- Your instructions -
Give back every record that follows, exactly as written.

(Collected data)
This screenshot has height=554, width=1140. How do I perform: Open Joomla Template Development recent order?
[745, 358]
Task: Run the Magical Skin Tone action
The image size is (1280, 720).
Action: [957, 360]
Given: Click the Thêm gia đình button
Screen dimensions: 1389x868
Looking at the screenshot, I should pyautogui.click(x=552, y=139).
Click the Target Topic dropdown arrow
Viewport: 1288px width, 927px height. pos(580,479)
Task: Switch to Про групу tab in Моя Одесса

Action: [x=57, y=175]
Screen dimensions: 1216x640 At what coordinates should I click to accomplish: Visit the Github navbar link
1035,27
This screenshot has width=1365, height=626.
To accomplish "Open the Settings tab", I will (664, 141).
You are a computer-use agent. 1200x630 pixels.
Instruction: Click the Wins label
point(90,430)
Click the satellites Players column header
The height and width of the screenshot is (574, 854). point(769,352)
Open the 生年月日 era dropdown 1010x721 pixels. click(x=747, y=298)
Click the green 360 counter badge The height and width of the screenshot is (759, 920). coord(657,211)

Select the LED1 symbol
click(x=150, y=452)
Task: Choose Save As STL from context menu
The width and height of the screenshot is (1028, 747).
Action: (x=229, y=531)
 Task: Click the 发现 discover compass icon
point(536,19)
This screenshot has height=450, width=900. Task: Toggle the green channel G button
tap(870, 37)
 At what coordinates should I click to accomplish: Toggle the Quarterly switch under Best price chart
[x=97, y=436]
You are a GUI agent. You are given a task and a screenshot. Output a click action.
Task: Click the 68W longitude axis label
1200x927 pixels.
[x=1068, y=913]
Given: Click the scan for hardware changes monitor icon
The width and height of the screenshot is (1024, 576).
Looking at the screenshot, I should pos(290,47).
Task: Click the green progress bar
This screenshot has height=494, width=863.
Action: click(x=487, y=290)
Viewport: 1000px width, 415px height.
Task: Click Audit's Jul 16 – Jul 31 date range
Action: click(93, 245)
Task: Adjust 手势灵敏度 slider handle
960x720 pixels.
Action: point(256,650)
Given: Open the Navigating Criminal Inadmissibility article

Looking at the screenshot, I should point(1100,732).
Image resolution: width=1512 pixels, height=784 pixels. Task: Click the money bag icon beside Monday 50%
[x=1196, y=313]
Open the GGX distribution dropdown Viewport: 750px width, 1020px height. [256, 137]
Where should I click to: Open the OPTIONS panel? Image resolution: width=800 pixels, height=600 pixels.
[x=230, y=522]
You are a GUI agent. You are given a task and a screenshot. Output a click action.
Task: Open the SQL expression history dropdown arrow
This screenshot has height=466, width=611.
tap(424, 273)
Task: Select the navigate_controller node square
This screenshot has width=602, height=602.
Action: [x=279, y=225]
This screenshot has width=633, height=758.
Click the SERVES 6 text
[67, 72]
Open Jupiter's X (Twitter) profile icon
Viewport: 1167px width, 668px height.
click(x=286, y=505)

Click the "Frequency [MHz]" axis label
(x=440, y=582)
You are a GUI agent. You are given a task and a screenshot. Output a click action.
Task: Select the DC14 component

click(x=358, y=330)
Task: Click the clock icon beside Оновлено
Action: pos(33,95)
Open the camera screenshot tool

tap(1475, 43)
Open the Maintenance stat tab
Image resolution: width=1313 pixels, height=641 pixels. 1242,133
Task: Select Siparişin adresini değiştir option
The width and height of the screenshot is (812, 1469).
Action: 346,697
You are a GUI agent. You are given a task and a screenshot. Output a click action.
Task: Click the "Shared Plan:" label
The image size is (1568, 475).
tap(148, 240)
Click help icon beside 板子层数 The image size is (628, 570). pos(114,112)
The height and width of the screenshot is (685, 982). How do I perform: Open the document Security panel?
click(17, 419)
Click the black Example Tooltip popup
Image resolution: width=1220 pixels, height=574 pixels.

- Output for this exercise -
This screenshot has height=554, width=1140. How do I perform: Open Joomla Template Development recent order?
[745, 358]
Task: Run the Magical Skin Tone action
The image size is (1280, 720).
Action: [957, 360]
Given: Click the Thêm gia đình button
Screen dimensions: 1389x868
Looking at the screenshot, I should pyautogui.click(x=552, y=139).
Click the Target Topic dropdown arrow
Viewport: 1288px width, 927px height. pos(580,479)
Task: Switch to Про групу tab in Моя Одесса

Action: [x=57, y=175]
Screen dimensions: 1216x640 At what coordinates should I click to accomplish: Visit the Github navbar link
1035,27
This screenshot has width=1365, height=626.
To accomplish "Open the Settings tab", I will (664, 141).
You are a computer-use agent. 1200x630 pixels.
Instruction: Click the Wins label
point(90,430)
Click the satellites Players column header
The height and width of the screenshot is (574, 854). point(769,352)
Open the 生年月日 era dropdown 1010x721 pixels. click(x=747, y=298)
Click the green 360 counter badge The height and width of the screenshot is (759, 920). coord(657,211)

Select the LED1 symbol
click(x=150, y=452)
Task: Choose Save As STL from context menu
The width and height of the screenshot is (1028, 747).
Action: (x=229, y=531)
 Task: Click the 发现 discover compass icon
point(536,19)
This screenshot has height=450, width=900. Task: Toggle the green channel G button
tap(870, 37)
 At what coordinates should I click to accomplish: Toggle the Quarterly switch under Best price chart
[x=97, y=436]
You are a GUI agent. You are given a task and a screenshot. Output a click action.
Task: Click the 68W longitude axis label
1200x927 pixels.
[x=1068, y=913]
Given: Click the scan for hardware changes monitor icon
The width and height of the screenshot is (1024, 576).
Looking at the screenshot, I should pos(290,47).
Task: Click the green progress bar
This screenshot has height=494, width=863.
Action: click(x=487, y=290)
Viewport: 1000px width, 415px height.
Task: Click Audit's Jul 16 – Jul 31 date range
Action: click(93, 245)
Task: Adjust 手势灵敏度 slider handle
960x720 pixels.
Action: point(256,650)
Given: Open the Navigating Criminal Inadmissibility article

Looking at the screenshot, I should point(1100,732).
Image resolution: width=1512 pixels, height=784 pixels. Task: Click the money bag icon beside Monday 50%
[x=1196, y=313]
Open the GGX distribution dropdown Viewport: 750px width, 1020px height. [256, 137]
Where should I click to: Open the OPTIONS panel? Image resolution: width=800 pixels, height=600 pixels.
[x=230, y=522]
You are a GUI agent. You are given a task and a screenshot. Output a click action.
Task: Open the SQL expression history dropdown arrow
This screenshot has height=466, width=611.
tap(424, 273)
Task: Select the navigate_controller node square
This screenshot has width=602, height=602.
Action: [x=279, y=225]
This screenshot has width=633, height=758.
Click the SERVES 6 text
[67, 72]
Open Jupiter's X (Twitter) profile icon
Viewport: 1167px width, 668px height.
click(x=286, y=505)

Click the "Frequency [MHz]" axis label
(x=440, y=582)
You are a GUI agent. You are given a task and a screenshot. Output a click action.
Task: Select the DC14 component

click(x=358, y=330)
Task: Click the clock icon beside Оновлено
Action: pos(33,95)
Open the camera screenshot tool

tap(1475, 43)
Open the Maintenance stat tab
Image resolution: width=1313 pixels, height=641 pixels. 1242,133
Task: Select Siparişin adresini değiştir option
The width and height of the screenshot is (812, 1469).
Action: 346,697
You are a GUI agent. You are given a task and a screenshot. Output a click action.
Task: Click the "Shared Plan:" label
The image size is (1568, 475).
tap(148, 240)
Click help icon beside 板子层数 The image size is (628, 570). pos(114,112)
The height and width of the screenshot is (685, 982). How do I perform: Open the document Security panel?
click(17, 419)
Click the black Example Tooltip popup
Image resolution: width=1220 pixels, height=574 pixels.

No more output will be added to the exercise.